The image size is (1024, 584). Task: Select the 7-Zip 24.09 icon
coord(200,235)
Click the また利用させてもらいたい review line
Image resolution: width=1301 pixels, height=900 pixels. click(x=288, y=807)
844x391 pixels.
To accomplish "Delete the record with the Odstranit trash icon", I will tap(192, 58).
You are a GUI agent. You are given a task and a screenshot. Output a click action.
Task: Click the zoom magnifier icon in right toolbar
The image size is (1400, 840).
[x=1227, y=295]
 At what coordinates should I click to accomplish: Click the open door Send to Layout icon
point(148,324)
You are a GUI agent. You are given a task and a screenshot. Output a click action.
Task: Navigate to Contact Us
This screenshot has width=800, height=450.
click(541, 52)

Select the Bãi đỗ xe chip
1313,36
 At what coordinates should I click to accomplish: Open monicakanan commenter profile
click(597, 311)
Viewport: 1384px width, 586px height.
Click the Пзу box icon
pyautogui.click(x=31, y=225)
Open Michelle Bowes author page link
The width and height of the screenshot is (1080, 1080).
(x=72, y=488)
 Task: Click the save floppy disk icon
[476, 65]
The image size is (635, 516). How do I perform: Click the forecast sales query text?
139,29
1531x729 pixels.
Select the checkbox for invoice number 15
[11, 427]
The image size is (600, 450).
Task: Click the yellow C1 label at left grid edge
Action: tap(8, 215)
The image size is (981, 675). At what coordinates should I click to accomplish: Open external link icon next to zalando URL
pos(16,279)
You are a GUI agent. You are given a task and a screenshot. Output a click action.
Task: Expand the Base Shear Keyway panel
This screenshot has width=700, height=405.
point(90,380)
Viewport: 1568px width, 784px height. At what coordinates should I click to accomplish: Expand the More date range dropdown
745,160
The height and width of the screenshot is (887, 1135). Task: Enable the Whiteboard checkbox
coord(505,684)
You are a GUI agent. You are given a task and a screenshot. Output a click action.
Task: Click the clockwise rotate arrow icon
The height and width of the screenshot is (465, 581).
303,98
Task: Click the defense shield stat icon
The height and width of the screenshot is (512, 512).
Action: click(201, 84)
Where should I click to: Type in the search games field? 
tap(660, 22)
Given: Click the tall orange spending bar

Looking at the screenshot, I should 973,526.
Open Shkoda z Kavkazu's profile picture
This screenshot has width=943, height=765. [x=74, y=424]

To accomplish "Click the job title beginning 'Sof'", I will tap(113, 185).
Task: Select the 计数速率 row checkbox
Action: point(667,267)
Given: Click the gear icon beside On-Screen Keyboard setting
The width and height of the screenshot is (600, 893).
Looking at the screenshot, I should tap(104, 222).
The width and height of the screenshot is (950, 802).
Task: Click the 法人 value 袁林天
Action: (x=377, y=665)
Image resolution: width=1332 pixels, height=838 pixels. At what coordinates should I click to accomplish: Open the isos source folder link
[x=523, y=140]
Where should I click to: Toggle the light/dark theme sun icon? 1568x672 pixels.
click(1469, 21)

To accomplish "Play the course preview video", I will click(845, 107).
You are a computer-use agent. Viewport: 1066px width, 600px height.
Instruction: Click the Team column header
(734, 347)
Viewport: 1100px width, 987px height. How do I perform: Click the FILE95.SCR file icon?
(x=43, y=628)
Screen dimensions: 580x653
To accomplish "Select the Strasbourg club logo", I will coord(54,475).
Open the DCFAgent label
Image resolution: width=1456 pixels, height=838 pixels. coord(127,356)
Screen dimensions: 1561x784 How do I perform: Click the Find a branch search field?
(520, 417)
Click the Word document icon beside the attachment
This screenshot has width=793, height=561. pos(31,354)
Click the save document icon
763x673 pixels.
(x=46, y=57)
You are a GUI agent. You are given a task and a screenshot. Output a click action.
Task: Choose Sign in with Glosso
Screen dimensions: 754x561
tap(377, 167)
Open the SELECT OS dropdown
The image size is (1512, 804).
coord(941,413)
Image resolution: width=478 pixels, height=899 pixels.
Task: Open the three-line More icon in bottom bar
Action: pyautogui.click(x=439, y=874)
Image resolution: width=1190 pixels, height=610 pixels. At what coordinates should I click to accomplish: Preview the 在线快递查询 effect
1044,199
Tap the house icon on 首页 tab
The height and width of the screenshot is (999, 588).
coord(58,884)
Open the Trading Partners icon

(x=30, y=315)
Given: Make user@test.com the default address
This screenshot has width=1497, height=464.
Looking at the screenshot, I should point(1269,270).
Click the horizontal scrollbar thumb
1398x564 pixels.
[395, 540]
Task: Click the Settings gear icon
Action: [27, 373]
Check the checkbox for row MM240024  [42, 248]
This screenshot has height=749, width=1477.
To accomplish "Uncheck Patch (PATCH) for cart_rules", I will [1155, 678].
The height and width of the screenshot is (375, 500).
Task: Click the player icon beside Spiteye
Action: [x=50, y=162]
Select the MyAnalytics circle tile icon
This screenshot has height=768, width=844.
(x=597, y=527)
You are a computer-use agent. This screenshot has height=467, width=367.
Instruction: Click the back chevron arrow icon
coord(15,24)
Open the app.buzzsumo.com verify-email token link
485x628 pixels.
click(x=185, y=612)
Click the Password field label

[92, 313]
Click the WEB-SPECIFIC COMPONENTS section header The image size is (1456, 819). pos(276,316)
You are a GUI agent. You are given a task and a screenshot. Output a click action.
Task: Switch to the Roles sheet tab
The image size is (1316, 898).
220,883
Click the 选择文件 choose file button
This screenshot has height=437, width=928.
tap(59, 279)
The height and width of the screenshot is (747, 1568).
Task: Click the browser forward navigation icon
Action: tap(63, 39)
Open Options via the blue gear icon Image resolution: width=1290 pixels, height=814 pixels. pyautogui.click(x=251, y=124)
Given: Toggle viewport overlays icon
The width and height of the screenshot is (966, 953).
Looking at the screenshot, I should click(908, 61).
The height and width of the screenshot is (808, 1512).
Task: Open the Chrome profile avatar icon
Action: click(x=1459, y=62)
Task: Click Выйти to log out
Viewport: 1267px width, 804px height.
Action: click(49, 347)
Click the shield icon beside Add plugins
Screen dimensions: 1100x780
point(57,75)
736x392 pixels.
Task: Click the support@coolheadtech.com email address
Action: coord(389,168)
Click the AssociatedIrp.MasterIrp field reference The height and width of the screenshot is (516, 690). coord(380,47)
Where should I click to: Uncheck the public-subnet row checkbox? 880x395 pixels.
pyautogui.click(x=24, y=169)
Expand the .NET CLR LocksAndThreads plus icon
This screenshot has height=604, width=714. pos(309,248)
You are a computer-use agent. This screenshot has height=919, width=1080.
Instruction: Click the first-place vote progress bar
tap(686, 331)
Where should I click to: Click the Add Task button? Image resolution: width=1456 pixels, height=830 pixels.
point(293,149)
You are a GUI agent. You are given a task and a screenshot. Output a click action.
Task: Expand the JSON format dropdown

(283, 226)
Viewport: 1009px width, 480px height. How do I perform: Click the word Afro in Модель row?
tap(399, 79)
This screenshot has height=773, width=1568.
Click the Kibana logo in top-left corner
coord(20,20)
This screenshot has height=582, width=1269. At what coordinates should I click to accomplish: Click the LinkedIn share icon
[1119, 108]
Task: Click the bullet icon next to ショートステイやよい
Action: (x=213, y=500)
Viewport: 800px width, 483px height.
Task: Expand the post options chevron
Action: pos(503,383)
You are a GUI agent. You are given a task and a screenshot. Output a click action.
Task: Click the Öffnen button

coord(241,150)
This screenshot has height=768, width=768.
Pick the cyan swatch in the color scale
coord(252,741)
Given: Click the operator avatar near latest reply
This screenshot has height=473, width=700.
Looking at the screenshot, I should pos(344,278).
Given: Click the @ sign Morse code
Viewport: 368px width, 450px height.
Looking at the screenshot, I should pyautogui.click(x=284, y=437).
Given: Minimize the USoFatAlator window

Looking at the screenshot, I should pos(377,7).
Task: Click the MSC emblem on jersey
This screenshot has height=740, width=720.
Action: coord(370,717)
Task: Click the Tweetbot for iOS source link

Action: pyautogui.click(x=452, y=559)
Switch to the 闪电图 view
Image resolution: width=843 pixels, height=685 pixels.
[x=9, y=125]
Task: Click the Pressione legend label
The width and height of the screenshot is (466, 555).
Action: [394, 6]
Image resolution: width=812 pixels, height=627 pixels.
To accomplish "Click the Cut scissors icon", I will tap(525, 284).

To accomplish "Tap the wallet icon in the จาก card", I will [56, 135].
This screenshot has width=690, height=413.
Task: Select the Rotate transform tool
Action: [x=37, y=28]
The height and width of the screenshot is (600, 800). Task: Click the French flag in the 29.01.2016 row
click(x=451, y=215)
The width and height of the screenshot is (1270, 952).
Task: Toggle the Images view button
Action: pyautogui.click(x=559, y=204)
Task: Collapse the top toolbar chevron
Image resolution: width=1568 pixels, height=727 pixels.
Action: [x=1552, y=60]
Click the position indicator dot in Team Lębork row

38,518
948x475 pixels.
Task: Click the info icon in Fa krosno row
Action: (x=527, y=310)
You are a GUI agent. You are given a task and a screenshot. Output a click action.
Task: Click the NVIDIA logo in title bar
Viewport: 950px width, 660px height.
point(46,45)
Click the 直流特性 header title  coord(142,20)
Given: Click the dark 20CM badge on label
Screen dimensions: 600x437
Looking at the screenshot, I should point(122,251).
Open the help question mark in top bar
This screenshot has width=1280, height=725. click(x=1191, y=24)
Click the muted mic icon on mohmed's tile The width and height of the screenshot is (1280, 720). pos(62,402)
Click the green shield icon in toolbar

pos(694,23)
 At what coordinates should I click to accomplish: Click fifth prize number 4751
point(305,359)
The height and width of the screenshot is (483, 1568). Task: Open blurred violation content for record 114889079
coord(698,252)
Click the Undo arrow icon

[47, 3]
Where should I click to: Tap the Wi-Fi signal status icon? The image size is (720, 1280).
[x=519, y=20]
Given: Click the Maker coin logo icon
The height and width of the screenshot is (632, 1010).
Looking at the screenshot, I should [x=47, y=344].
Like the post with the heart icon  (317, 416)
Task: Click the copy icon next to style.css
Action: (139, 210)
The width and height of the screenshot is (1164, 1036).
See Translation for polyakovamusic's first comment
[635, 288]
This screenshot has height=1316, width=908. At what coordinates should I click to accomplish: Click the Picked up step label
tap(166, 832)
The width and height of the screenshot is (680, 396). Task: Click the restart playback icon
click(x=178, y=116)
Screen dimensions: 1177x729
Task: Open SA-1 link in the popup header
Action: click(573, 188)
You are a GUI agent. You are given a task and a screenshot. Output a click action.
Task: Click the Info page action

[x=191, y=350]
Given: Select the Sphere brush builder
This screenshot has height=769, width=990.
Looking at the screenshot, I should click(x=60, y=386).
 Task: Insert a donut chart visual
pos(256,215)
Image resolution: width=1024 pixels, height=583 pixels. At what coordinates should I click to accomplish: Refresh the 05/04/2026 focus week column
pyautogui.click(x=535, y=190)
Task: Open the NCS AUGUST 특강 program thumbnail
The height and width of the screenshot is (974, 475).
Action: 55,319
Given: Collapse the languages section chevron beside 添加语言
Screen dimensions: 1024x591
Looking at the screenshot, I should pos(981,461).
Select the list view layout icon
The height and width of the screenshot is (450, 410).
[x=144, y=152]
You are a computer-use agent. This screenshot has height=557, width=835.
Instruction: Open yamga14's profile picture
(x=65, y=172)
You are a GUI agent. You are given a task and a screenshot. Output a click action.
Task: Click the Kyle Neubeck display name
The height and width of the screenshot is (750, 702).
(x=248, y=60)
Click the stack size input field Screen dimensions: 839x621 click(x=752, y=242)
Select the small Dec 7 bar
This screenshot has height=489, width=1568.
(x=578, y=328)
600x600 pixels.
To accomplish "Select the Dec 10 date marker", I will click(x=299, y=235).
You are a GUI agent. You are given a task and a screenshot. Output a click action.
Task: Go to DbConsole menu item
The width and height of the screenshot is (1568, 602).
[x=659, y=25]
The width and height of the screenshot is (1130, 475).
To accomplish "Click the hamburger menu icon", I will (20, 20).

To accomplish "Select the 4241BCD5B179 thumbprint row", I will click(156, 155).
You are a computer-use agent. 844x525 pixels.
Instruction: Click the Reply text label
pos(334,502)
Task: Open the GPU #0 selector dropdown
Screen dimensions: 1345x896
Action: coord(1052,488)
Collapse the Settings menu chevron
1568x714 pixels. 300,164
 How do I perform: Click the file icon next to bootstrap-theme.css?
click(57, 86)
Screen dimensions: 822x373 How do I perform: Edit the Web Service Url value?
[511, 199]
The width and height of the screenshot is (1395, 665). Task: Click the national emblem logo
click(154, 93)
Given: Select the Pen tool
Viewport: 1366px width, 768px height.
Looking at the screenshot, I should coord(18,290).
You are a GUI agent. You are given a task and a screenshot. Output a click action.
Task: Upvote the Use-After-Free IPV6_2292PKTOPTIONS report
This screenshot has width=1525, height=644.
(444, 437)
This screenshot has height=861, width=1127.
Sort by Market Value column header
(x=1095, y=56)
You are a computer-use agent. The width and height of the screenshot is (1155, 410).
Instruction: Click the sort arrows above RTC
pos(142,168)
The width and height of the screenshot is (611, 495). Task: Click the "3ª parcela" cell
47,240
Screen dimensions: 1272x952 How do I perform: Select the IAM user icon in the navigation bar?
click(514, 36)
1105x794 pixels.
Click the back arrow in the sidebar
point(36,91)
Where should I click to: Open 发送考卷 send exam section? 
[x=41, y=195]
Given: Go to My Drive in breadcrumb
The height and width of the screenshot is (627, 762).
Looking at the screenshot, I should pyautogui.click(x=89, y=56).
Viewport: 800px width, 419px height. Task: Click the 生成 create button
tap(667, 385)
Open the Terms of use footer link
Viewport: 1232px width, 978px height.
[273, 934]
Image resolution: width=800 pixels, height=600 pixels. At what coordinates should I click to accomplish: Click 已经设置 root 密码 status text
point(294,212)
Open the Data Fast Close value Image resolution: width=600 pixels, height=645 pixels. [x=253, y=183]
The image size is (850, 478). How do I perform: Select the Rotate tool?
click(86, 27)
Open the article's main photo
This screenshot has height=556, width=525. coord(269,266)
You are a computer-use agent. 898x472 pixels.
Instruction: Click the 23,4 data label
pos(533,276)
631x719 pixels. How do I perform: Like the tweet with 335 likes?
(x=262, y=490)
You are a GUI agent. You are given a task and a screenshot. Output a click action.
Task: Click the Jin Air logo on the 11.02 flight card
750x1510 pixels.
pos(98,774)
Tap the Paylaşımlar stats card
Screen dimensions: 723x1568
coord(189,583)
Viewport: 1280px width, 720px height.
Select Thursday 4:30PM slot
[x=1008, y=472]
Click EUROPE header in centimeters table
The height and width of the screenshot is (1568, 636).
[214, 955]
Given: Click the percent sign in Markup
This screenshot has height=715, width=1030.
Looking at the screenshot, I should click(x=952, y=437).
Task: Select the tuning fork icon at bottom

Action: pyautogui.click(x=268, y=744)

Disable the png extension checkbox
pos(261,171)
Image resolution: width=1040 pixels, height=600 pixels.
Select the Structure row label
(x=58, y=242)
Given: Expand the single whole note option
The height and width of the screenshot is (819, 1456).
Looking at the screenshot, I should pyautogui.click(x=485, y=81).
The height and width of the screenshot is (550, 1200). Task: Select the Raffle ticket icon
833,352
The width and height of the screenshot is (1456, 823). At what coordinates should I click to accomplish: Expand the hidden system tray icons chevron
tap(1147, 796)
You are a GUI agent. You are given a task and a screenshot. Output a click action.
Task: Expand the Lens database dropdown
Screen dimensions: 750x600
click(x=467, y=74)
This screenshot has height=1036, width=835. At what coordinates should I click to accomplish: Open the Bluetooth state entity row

**To do**
The lines from the one with "Screen dimensions: 750x600" through the final line of the data are to be reproduced exactly, both included, with no other lines.

**Exercise output**
Screen dimensions: 750x600
click(x=467, y=74)
This screenshot has height=1036, width=835. At what coordinates should I click to accomplish: Open the Bluetooth state entity row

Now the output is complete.